Sean's leaky boat analogy is not appropriate. He is all wet :)
If we must have an analogy, consider the task of steering your car around a curvy road. First you turn the steering wheel. Then your eyes notice that you are drifting into the opposite lane or into a tree. You apply a correction to the steering wheel. (Is that "negative"?)
This analogy also illustrates the limitation of a feedback control loop. If the car goes fast, and the road has sharp curves the driver may not be able to respond quickly enough to prevent a crash. In fact, if the required corrective inputs are too quick, the driver may become confused and apply inputs of the wrong polarity, and the car "spins out". For similar reasons. an audio amplifier with too much feedback is not only bad sounding...it becomes an oscillator.
Extending the analogy even further, some cars need less corrective feedback than others. A Ferrari corners better than Chevy. It also costs a lot more.
In a unity gain operational amplifier circuit (usually, but not always implemented by an integrated circuit device) the feedback is 100 percent. The FULL output signal is applied to the negative input of the differential amplifier. Since the desired signal is applied to the positive input, what drives the output is the DIFFERENCE between what you are getting for output and what you want. Important characteristics of the amplifier are slew rate and absurdly high gain. Linearity does not matter. (Low noise is nice).

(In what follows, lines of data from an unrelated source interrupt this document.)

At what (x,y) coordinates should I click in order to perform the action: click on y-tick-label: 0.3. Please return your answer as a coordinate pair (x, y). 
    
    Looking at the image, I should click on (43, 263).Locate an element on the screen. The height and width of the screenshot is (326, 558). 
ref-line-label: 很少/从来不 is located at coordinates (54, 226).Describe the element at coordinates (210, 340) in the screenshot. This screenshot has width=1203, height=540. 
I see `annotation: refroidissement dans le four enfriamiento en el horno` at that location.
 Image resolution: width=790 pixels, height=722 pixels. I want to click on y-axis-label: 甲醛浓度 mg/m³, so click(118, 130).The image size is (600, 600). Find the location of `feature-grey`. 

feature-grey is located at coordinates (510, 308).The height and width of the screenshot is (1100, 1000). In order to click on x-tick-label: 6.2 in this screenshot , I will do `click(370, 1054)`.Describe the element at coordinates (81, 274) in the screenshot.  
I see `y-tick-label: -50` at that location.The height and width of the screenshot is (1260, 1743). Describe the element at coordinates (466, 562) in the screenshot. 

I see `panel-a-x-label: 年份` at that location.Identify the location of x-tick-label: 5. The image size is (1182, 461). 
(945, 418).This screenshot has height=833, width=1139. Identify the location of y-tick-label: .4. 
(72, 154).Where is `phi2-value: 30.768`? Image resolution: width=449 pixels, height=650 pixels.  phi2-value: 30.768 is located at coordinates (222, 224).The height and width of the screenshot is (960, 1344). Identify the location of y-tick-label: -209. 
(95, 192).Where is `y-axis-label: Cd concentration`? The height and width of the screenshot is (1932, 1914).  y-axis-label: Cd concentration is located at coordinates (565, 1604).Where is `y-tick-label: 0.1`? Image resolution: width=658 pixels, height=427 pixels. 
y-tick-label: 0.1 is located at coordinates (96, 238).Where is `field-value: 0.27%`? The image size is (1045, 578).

In a normal linear amplifier some gain is desired, so 100 percent feedback is out of the question. Our audio amplifiers have bandwidth to at least 20KHz, and often to 100KHz. Circuitry like this does not delay the signal very much. Delay is bad for feedback because you need the feedback to be properly phased with respect to the signal. A given delay (microseconds) corresponds to more phase angle for high frequency signals. When the phase shift gets near 180 degrees your negative feedback becomes positive feedback, and you oscillate. The feedback signal is usually run through a filter to remove ultra-high (inaudible) frequencies where delay would induce oscillation. "Local" feedback (around just one stage of circuitry) is less affected by delay, and can be used to higher frequency than "global" feedback which is around the multistage amplifier circuitry.
When negative feedback is used, the forward amplification needs to "work harder". An analogy here might be a turboprop engine. The turbine of a 1000 HP engine needs to develop 8000 HP, because 7000HP is needed to run the compressor. (The exact numbers are my guess). This requirement, rather than the delay issue, probably accounts for sound quality degradation in very high feedback amplifiers.
An amplifier intended for use only with a subwoofer can have a very high amount of feedback, as long as high frequencies are removed from the feedback to avoid oscillation. Of course, in the case of subwoofers of the servo variety (eg: Velodyne) the driver cone is included inside the feedback loop, by developing a signal from a tiny accelerometer mounted on the cone. Here delay is a big time issue, which is why this technology has never been successful except in subwoofers.